* Start DATA PROVIDED *

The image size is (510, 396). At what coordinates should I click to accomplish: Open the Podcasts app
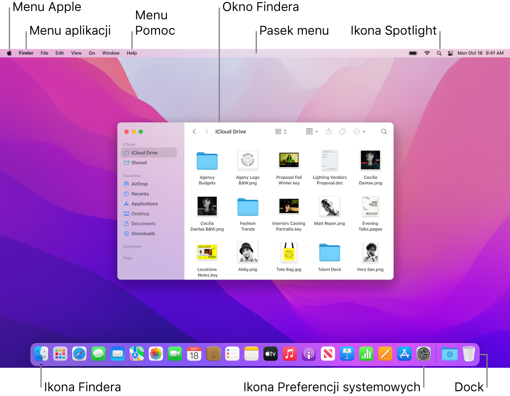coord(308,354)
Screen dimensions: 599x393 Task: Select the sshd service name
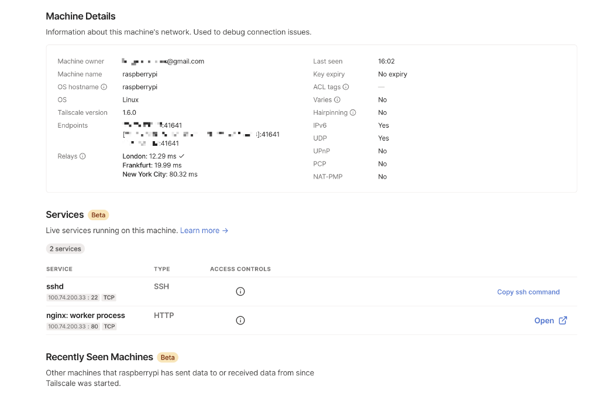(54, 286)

* End DATA PROVIDED *
* Start DATA PROVIDED *

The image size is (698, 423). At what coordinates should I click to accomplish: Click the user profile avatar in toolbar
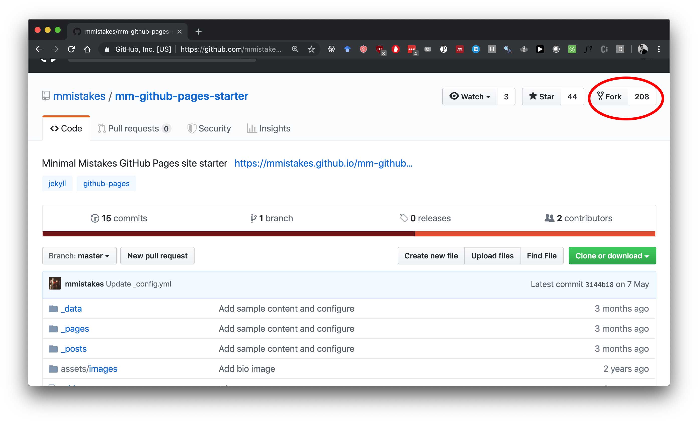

* End DATA PROVIDED *

Return every line of the entries above that contains the string "image", matching case exactly.

The image size is (510, 396). At what coordinates should I click to accomplish: Open the Podcasts app
The image size is (698, 423). At what coordinates should I click to accomplish: Click the user profile avatar in toolbar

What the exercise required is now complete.